In my current job, I have a similar theoretical right to sign on to Kaiser benefits at a price I'm told is fantastically low. Except, I don't have the money. (And one can only join up in certain time windows in the year, when the contracts are renegotiated and the phase of the moon is just so...)

And I still think that giving my money to a bunch of professional crooks is a bad investment. It may be better than getting stuck with a hospital bill, since I have no savings to pay a medical bill out of pocket, but I'm on the Republican health plan--don't get sick. And if I'm getting sick I don't want to know.

The only sensible plan is to do what every other civilized and half-civilized nation in the world does--have the ultimate insurance plan, the whole nation is the clients, everyone pays, and everyone gets served alike. No bureacracy of competing insurance bean-counters for doctors to apply to in the hope of getting paid; no contracts renegotiated every year that raise rates while adding loopholes for avoiding service. It is a simple fact that universal plans like Medicare, when not screwed up by politicians trying to privatize them, spend just cents on the dollar in administration, whereas private insurace takes a good sixth or more of their income to feed the company itself.

If I ever get into a place where I can pay my insurace premium, at this late stage in my life I'm beaten down enough to buy in, but only because I have no prospect of saving much before I'm quite old, and because I have some hope that at long last, our country might wise up and introduce universal health care once and for all.

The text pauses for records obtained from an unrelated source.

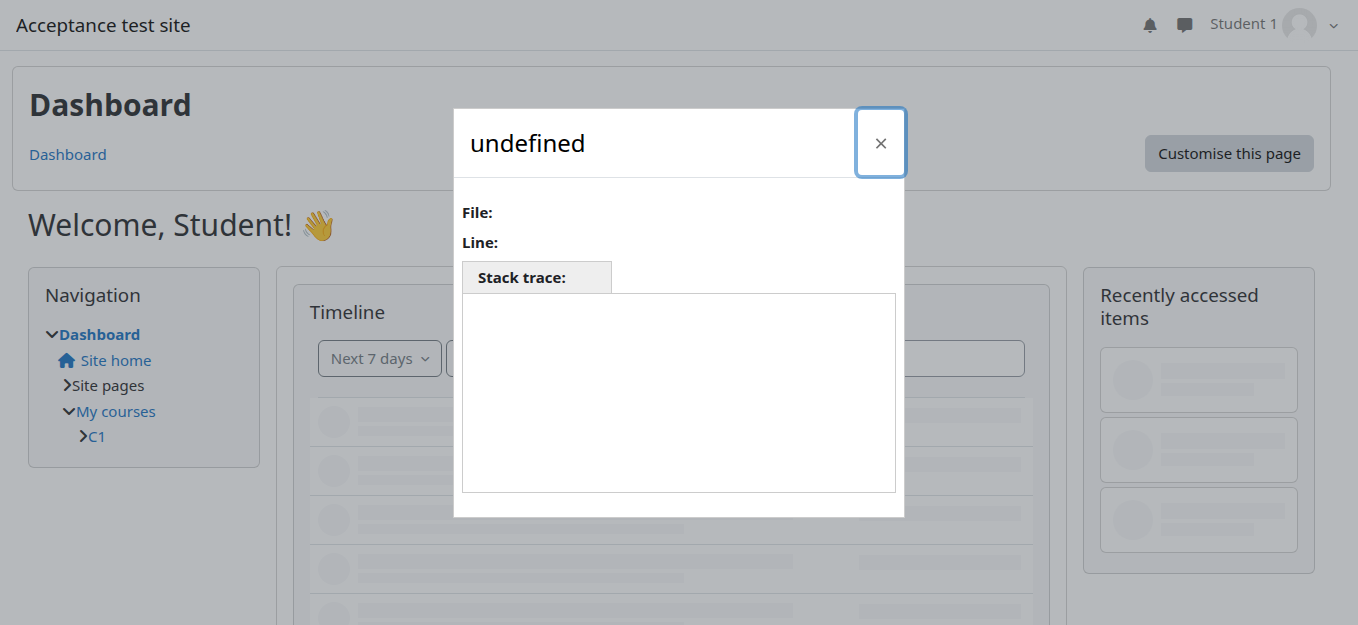Click the first recently accessed item placeholder
The width and height of the screenshot is (1358, 625).
point(1198,380)
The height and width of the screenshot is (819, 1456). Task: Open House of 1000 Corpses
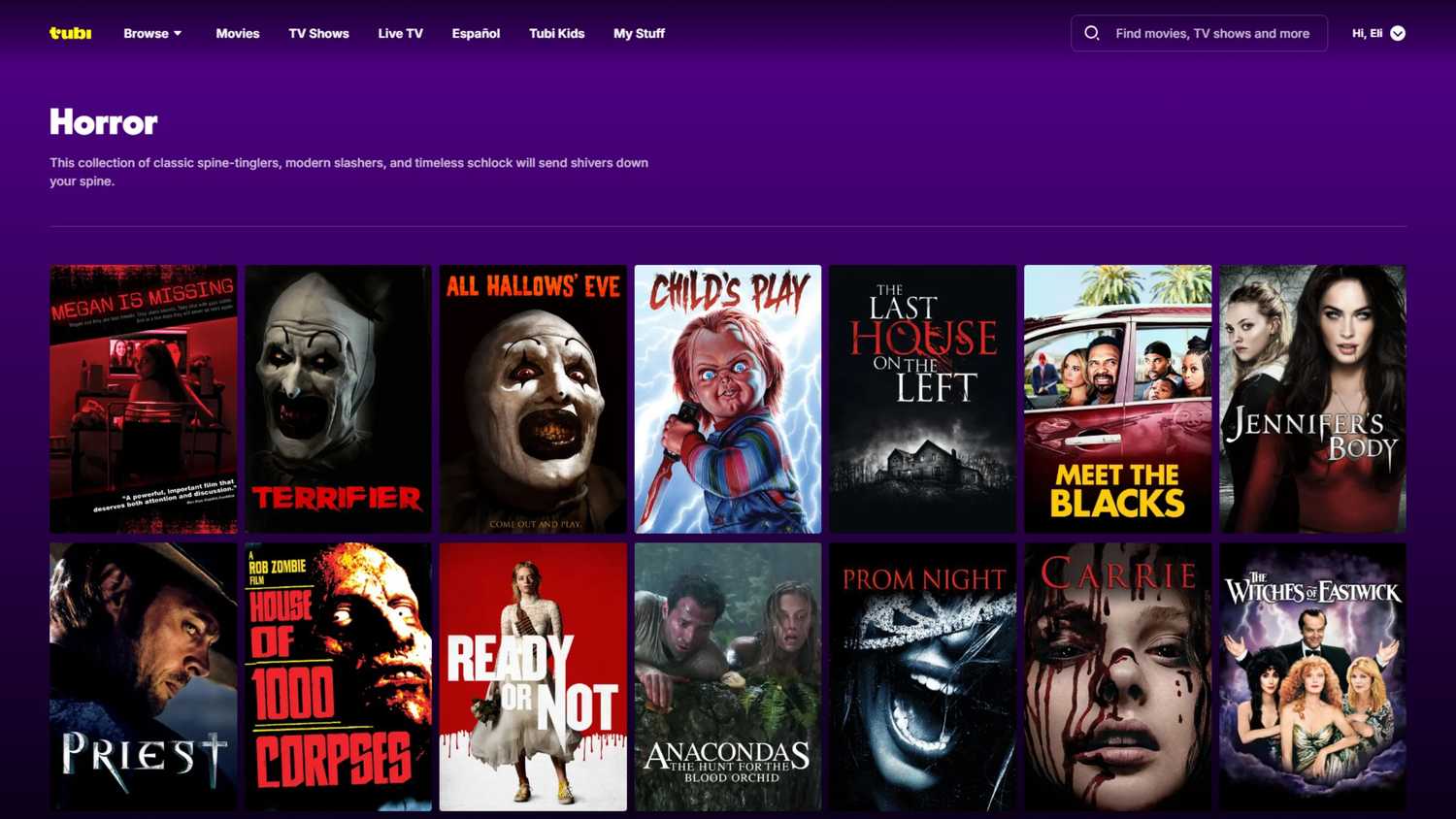pos(337,676)
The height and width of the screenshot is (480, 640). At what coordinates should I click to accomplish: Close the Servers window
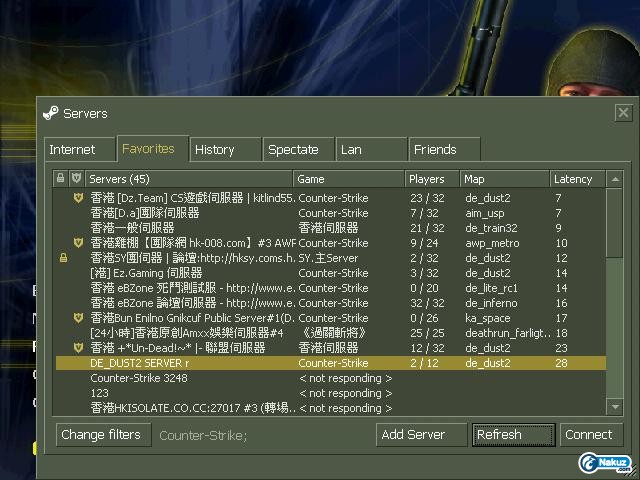(623, 113)
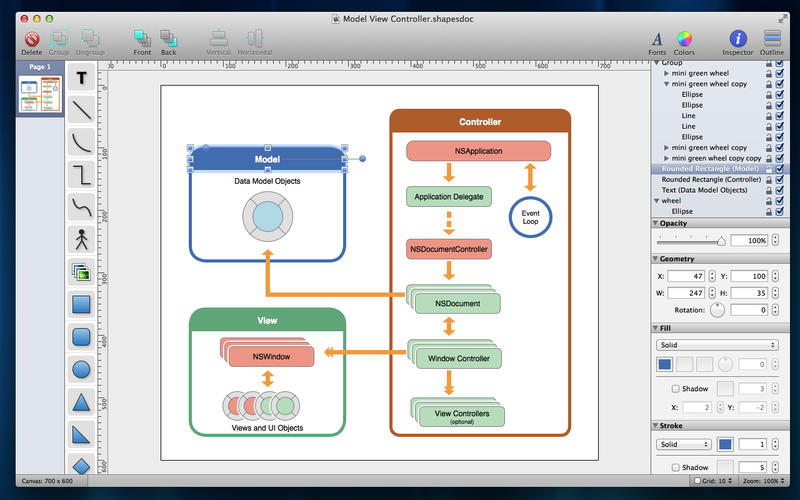Click the blue Stroke color swatch
800x500 pixels.
point(725,444)
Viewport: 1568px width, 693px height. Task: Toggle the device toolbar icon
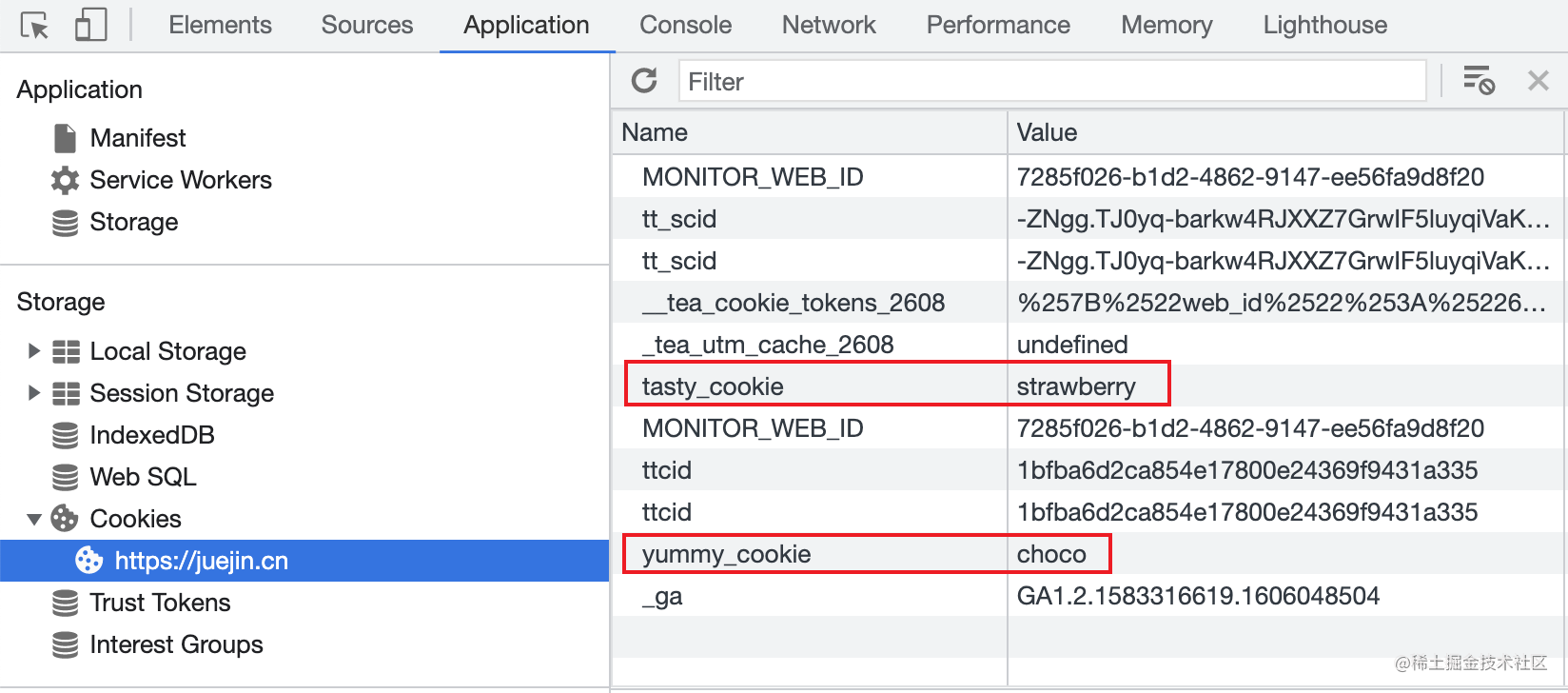[90, 26]
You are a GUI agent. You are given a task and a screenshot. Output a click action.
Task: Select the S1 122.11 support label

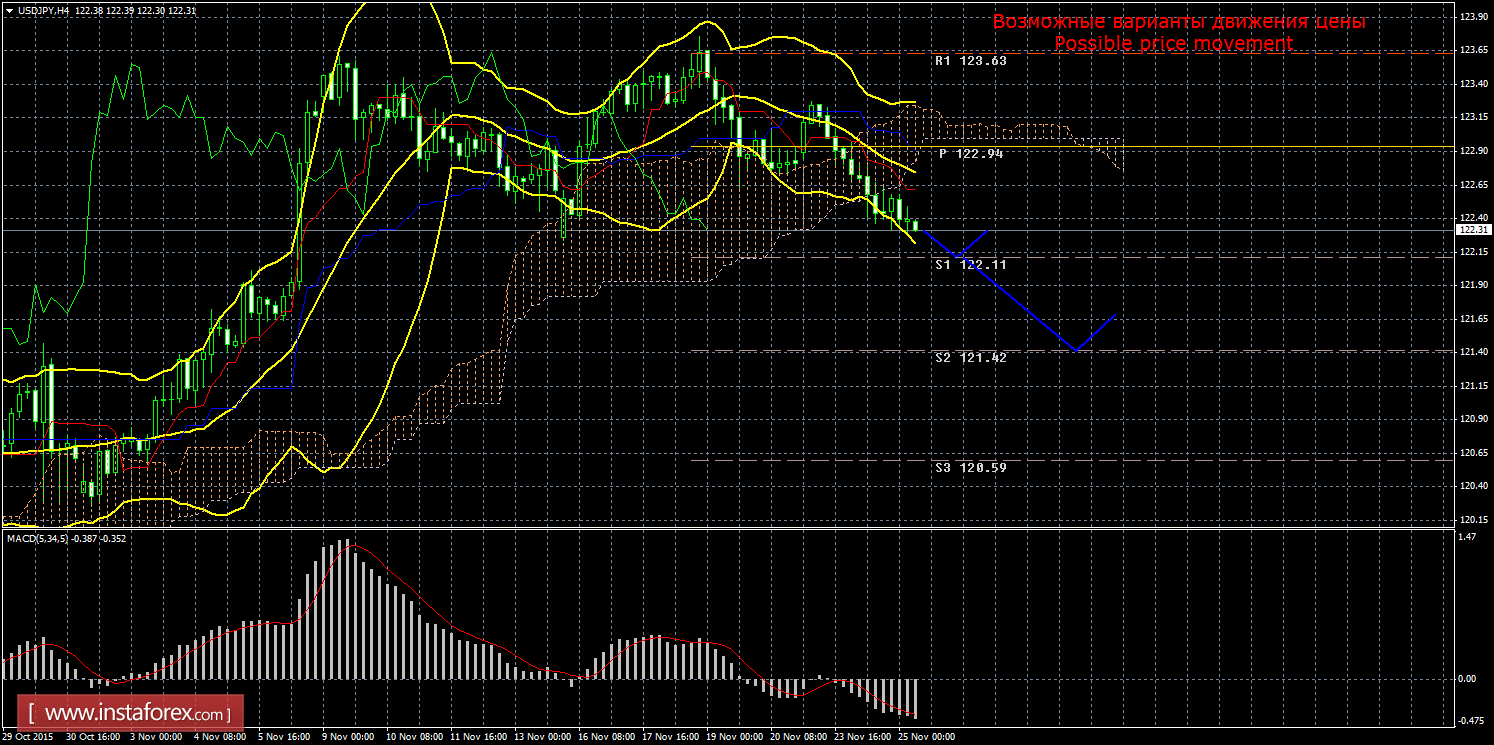click(970, 265)
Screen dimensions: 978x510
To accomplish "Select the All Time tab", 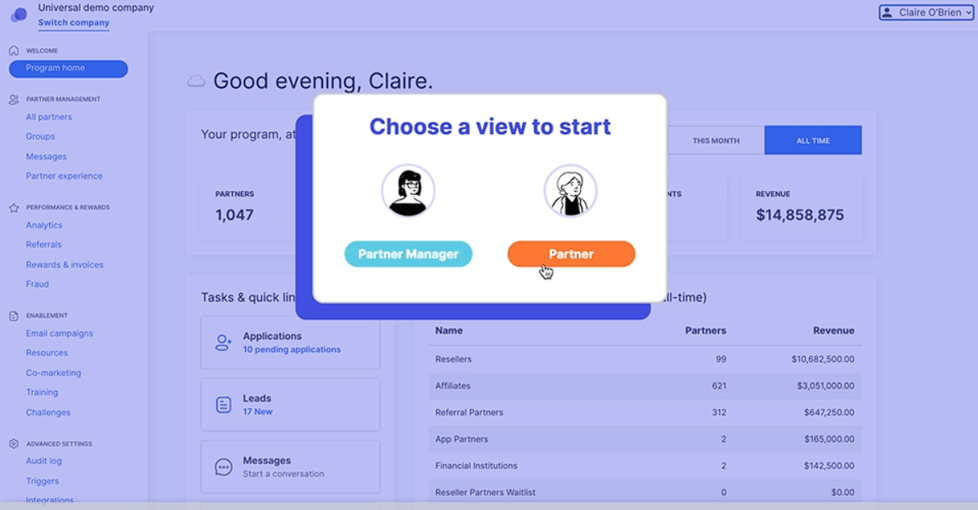I will [813, 140].
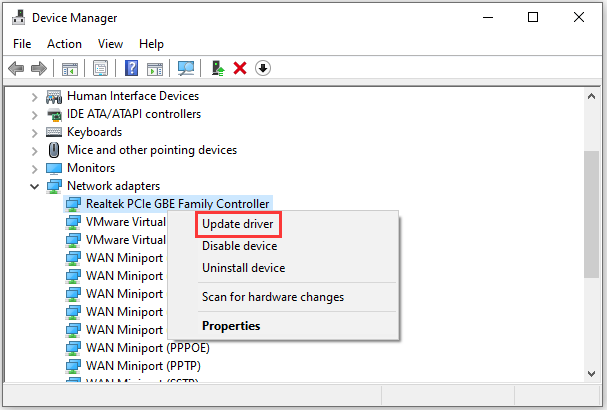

If I had been able to afford private health insurance all these years, but instead had saved the money, I daresay I might have saved up enough to cover big medical bills out of pocket.

But working class people can't do that by definition--why is another rant. The only sane thing is to hit the rich up for the bills. After all, they have no chance to get rich if there aren't healthy working people who are not in a rebellious mood, have they.

2 Comments:

Blogger Kaitlyn said...

Thanks, Mark for the mention.

Your blog looks good and interesting, and gotta love another pandagon reader.

I had a long thing about my insurance futures and Bush's stupid plan, but it got lost, so blah.

Except this - 'Incentive to get insurance'. Yes, because the uninsured enjoy being uninsured...

1/28/2007 2:18 PM  
Anonymous Anonymous said...

I agree with this completely, thanks for the post.